Wtorkowe spotkanie kierownictwa Ahrar al-Szam, w którym uczestniczyło około 50 osób, w tym przywódca ugrupowania Hasan Abud, miało miejsce w Ram Hamdan, w prowincji Idlib na północnym zachodzie Syrii - oświadczył Rami Abdel Rahman, szef Syryjskiego Obserwatorium Praw Człowieka z siedzibą w Londynie.
Samobójca z Państwa Islamskiego?
Rami Abdel Rahman dodał, że najprawdopodobniej wszyscy zginęli, choć na razie potwierdzono śmierć 29 osób. BBC pisze, że w ataku mogło zginąć około 40 osób. Zamachu dokonał samobójca, który wszedł na spotkanie i wysadził się w powietrze.
Ahrar al-Szam stanowi część Frontu Islamskiego - koalicji siedmiu islamistycznych grup rebelianckich. Jest jedną z największych i najsilniejszych grup walczących z reżimem prezydenta Syrii Baszara el-Asada.
Chociaż Ahrar al-Szam jest organizacją radykalną i chce wprowadzić w Syrii szariat, to równocześnie walczy z dżihadystami z Państwa Islamskiego, które to ugrupowanie najpewniej dokonało wtorkowego ataku - informuje BBC.
Dżihadystów z Państwa Islamskiego obwiniano również o zabicie w lutym w zamachu samobójczym w Aleppo innego lidera Ahrar al-Szam, Abu Chaleda al-Suriego, i sześciu dowódców bojówek tego ugrupowania.
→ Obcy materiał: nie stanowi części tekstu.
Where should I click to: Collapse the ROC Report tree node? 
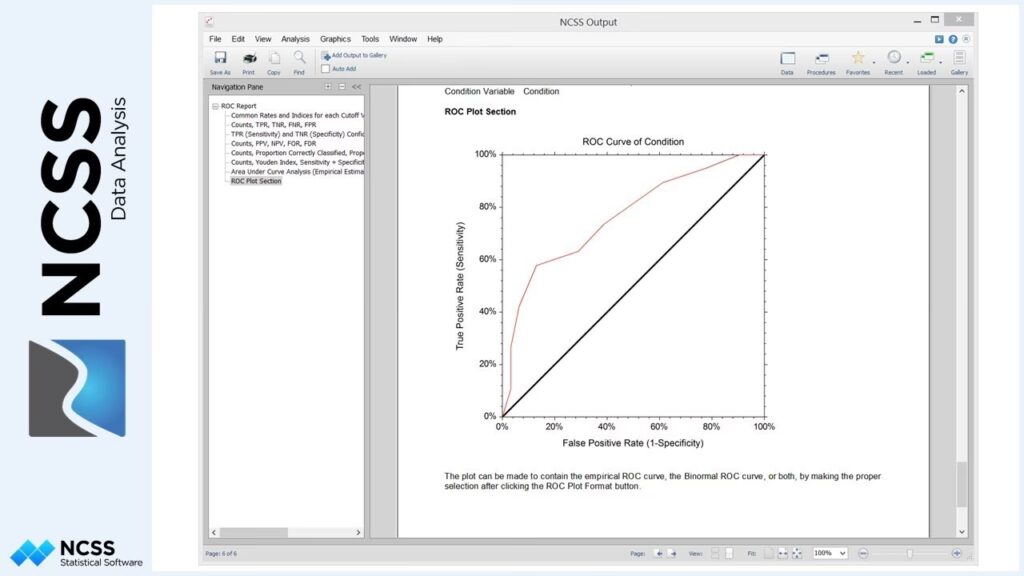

Nowe kierownictwo już wybrane
Kilka godzin po zamachu rada działających w Syrii rebeliantów z Ahrar al-Szam wybrała nowego szefa i dowódcę wojskowego, o czym poinformowano w opublikowanym w środę nagraniu wideo.
Na szefa rebeliantów rada wybrała Haszema al-Szeika zwanego także Abu Dżaber. Natomiast nowym dowódcą wojskowym zostanie Abu Saleh. Zapowiedziano także, że grupa będzie nadal walczyć z syryjskimi siłami rządowymi i dżihadystami z Państwa islamskiego.
Do zabicia Hasana Abuda i członków kierownictwa grupy doszło w momencie, gdy Stany Zjednoczone chcą zjednoczyć syryjską opozycję w skoordynowane siły walczące z Państwem Islamskim, które opanowało już spore tereny w Syrii i Iraku i ustanowiło na nich kalifat. Jednak - jak zastrzega BBC - Ahrar al-Szam jest niechętna przewodnictwu USA w tej kampanii. Niemniej w czerwcowym wywiadzie dla BBC Hasan Abud powiedział, że Państwo Islamskie przedstawia sobą "najgorszy w historii wizerunek islamu".
Ahrar al-Szam jest prawdopodobnie finansowana przez państwa Zatoki Perskiej - pisze agencja Reutera.